> Aim 1: Switch "dropdown menu" to "drop-down menu" in the entries, starting with the line containing "You are a GUI" and going on through the end of the entries, and give those lines back with everything else unchanged. Leave the pictures out of your answer.

= Hewitt Pantaleoni =

American ethnomusicologist

Hewitt Pantaleoni (March 22, 1929 – October 17, 1988) was an American ethnomusicologist, best known for his work on African music.

Pantaleoni was born in New York, the son of Guido Pantaleoni Jr., born in Missouri to an Italian immigrant father, and Lucy Hewitt. His father was the nephew of Maffeo Pantaleoni and grandson of Diomede Pantaleoni, and his mother was the granddaughter of New York City mayor Abram Hewitt and the great-granddaughter of New York industrialist Peter Cooper.

Trained in musicology at Harvard University (AB and MAT in Music, 1953; MA in music, 1956), he completed his doctoral research on West African drumming in Ghana and received his Ph.D. from Wesleyan University (1972). His fieldwork was primarily collaborative, leading to such joint projects as Songs and Stories from Uganda, a book he created with the Uganda dance ethnographer Moses Serwadda.

> Aim 2: List every relative of Hewitt Pantaleoni whose name appears in the biography.

Screenshot and document pointing data

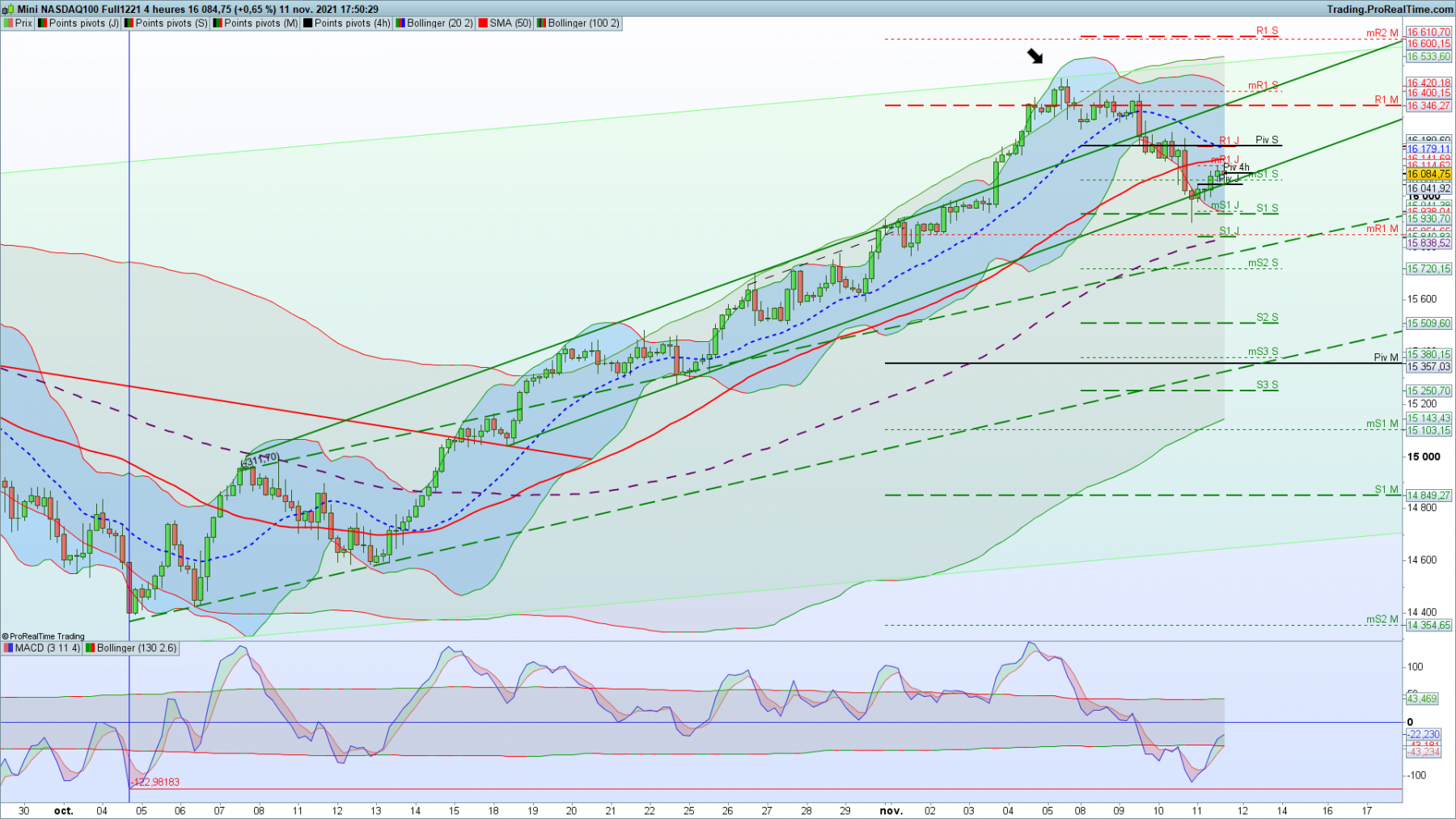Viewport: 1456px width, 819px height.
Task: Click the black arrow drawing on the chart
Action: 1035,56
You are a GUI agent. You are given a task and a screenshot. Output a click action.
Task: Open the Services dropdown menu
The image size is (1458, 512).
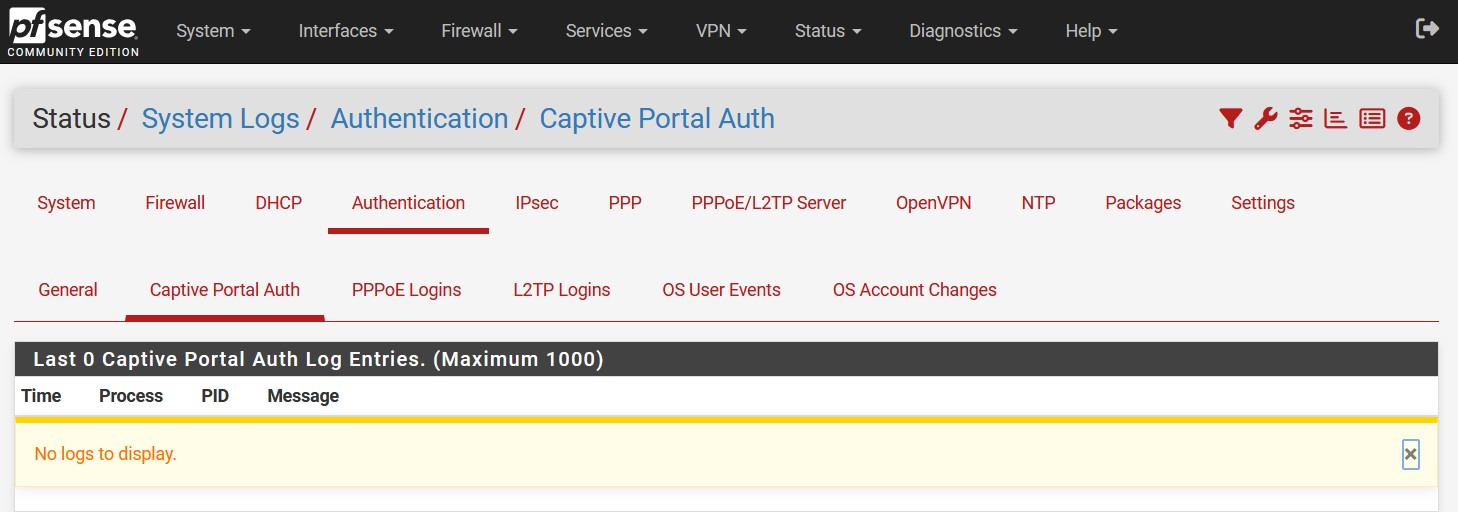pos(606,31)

> Finished answer 1:
You are a GUI agent. You are given a task and a screenshot. Output a click action.
Task: Open the Services drop-down menu
The image size is (1458, 512).
pos(606,31)

> Finished answer 2:
Guido Pantaleoni Jr.
Lucy Hewitt
Maffeo Pantaleoni
Diomede Pantaleoni
Abram Hewitt
Peter Cooper